Là encore, les grévistes s'insurgent contre une direction qu'ils jugent malhonnête : "Ils prennent l'excuse du manque de normes de sécurité. Mais s'ils s'y étaient pris à l'avance ils auraient pu faire des travaux. Ils se sont mis des bâtons dans les roues tous seuls", fustige Simon Lyoen. D'autant plus que, Nocibé se porte très bien. Le syndiqué relève que, avec 175 millions d'euros de bénéfices nets amassés en 2023, l'entreprise aurait "eu l'argent pour rénover le bâtiment".

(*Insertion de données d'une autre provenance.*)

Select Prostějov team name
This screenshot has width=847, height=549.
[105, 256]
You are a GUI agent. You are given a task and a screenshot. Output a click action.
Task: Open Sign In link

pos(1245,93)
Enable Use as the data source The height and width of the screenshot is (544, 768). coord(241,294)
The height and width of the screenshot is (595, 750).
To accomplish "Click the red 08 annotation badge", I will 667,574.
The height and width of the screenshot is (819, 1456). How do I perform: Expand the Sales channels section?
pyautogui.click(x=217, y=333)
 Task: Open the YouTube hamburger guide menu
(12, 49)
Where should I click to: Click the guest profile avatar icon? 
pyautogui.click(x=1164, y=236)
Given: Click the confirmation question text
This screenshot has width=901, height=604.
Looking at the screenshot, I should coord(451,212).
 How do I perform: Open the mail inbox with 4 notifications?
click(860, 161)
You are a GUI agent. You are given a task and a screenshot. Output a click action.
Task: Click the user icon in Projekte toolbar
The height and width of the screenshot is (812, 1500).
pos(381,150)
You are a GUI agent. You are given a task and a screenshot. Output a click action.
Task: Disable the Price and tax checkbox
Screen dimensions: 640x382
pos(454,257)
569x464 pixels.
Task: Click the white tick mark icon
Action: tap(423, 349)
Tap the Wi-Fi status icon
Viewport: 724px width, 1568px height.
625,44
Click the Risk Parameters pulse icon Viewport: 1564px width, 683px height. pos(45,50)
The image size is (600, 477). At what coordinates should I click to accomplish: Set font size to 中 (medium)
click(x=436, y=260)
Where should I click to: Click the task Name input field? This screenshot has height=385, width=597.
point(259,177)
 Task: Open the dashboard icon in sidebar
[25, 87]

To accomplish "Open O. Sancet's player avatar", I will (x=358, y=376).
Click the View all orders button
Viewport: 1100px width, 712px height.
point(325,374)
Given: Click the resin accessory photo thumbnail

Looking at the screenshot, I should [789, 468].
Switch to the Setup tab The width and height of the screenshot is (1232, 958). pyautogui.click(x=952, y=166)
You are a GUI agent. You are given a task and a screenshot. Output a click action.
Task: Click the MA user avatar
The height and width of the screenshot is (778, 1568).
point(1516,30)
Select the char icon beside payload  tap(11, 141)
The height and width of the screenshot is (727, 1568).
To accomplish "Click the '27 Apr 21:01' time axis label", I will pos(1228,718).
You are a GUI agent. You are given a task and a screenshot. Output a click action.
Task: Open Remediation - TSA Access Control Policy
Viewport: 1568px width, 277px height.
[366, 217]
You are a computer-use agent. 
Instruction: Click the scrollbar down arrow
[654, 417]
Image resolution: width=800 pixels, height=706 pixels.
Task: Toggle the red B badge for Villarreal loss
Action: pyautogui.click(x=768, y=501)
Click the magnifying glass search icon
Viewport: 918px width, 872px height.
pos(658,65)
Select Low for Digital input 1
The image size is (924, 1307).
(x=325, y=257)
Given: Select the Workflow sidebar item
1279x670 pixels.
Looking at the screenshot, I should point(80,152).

Une augmentation de 150 euros

Des doléances que les employés logistiques n'ont pas manqué de faire savoir à leur direction, qu'ils ont rencontré quatre fois au cours de ces derniers mois. La dernière réunion en date a eu lieu ce lundi 3 juin, sans rien donner de concluant. Simon Lyoen explique : "En plus du gel du transfert à Douvrin, pour pouvoir renégocier dans des conditions plus favorables, nous demandons une augmentation de 150 euros. Nous sommes tous au SMIC sans 13e mois, vu les chiffres de Nocibé, ça me semble justifié."

Nous demandons une augmentation de 150 euros. Nous sommes tous au SMIC sans 13e mois, vu les chiffres de Nocibé, ça me semble justifié.

Simon Lyoen

En réponse, l'entreprise leur a intimé ne pas vouloir "négocier sous la contrainte". Autrement dit, tant que la grève continuera, Nocibé ne formulera pas de contre-proposition. Bref, la situation n'évoluera pas tant que les salariés resteront mobilisés.

Plus encore, les grévistes, qui représentent 80% des membres de l'entrepôt, se sentent trahis par la CFTC, syndicat majoritaire de Nocibé à 90%, qui a signé l'accord avec la direction en mars dernier. "Les syndicats l'ont jouée fine avec la direction, ils ne nous ont jamais consultés. La seule représentante syndicale CGT n'est pas prise au sérieux. Ils disent qu'on n'est pas représentatifs."

La direction de l’enseigne s’est engagée (...) à chercher toutes les solutions pour que chacun des collaborateurs puisse bénéficier d’un accompagnement adapté.

Direction de Nocibé

"La direction de l’enseigne s’est engagée, en toute responsabilité et en étroite concertation avec les partenaires sociaux, à chercher toutes les solutions pour que chacun des collaborateurs puisse bénéficier d’un accompagnement adapté", fait savoir un porte-parole de Nocibé, en précisant qu'une nouvelle réunion est prevue ce jeudi.

Course contre la montre

En plus d'une mobilisation historique pour Nocibé, qui a rarement vu naître des mouvements sociaux et jamais aussi longs, cette grève est une véritable course contre la montre. "La direction sait qu'on est pris à la gorge et que financièrement on est extrêmement justes. Ils attendent qu'on s'épuise." Pour poursuivre leur piquet de grève, les salariés Nocibé ont lancé une cagnotte en ligne il y a quelques jours.

La direction sait qu'on est pris à la gorge et que financièrement on est très très justes. Ils attendent qu'on s'épuise.

Simon Lyoen

Simon rapporte également des "tentatives d'intimidation", comme l'envoi de personnel de sécurité devant le site, pour empêcher les blocages. Ou plus récemment, de la réception d'un courrier le convoquant au tribunal judiciaire de Lille. "Sur une quarantaine de grévistes, je suis le seul à avoir reçu cette assignation au tribunal judiciaire. Leur motif c'est que je suis le seul identifié comme bloquant le passage et les camions." L'audience aura lieu ce vendredi à 14 heures.